As the Apostle Paul said in Romans 6:23: The wages of sin is death

This is one of the foundational principles upon which the fabric of our world is created. And Lewis created Narnia with the same principle.

So the children are really worried – what’s going to happen to Edmund? Well, that night Aslan slips away from camp, and Lucy and Susan follow him at a distance. They witness him handing himself over, voluntarily, to the Witch and her evil followers. They watch as he is bound with cruelly tight ropes, his beautiful mane shaved off, and jeered at and spit upon. He is placed on a long Stone Table, like a sacrifice. And then they watch the Witch kill him. They are devastated, and spend the cold, lonely night on the top of the hillside near his body, grieving.

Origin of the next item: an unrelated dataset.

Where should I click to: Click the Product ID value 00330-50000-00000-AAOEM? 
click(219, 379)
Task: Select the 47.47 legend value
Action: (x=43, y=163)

Ah, but when the fingers of dawn begin to paint light on the eastern horizon, something happens. They hear a loud crack, and when they turn around Aslan is alive again! The can’t understand what has happened, but Aslan explains:



“…Though the Witch knew the Deep Magic, there is a magic deeper still which she did not know. Her knowledge goes back only to the dawn of time. But if she could have looked a little further back, into the stillness and the darkness before Time dawned, she would have read there a different incantation. She would have known that when a willing victim who had committed no treachery was killed in a traitor’s stead, the Table would crack and Death itself would start working backward.”

There’s a deeper, stronger principle that Aslan put in place even before the foundations of the world were laid. It’s the principle of grace, mercy, and atonement. And when this Deeper Magic comes into play, the principle of death for traitors is turned on its head. As Aslan tells Susan and Lucy after he is resurrected, death itself begins to work backward, and life bubbles up inside him and breaks forth with joy and abandonment.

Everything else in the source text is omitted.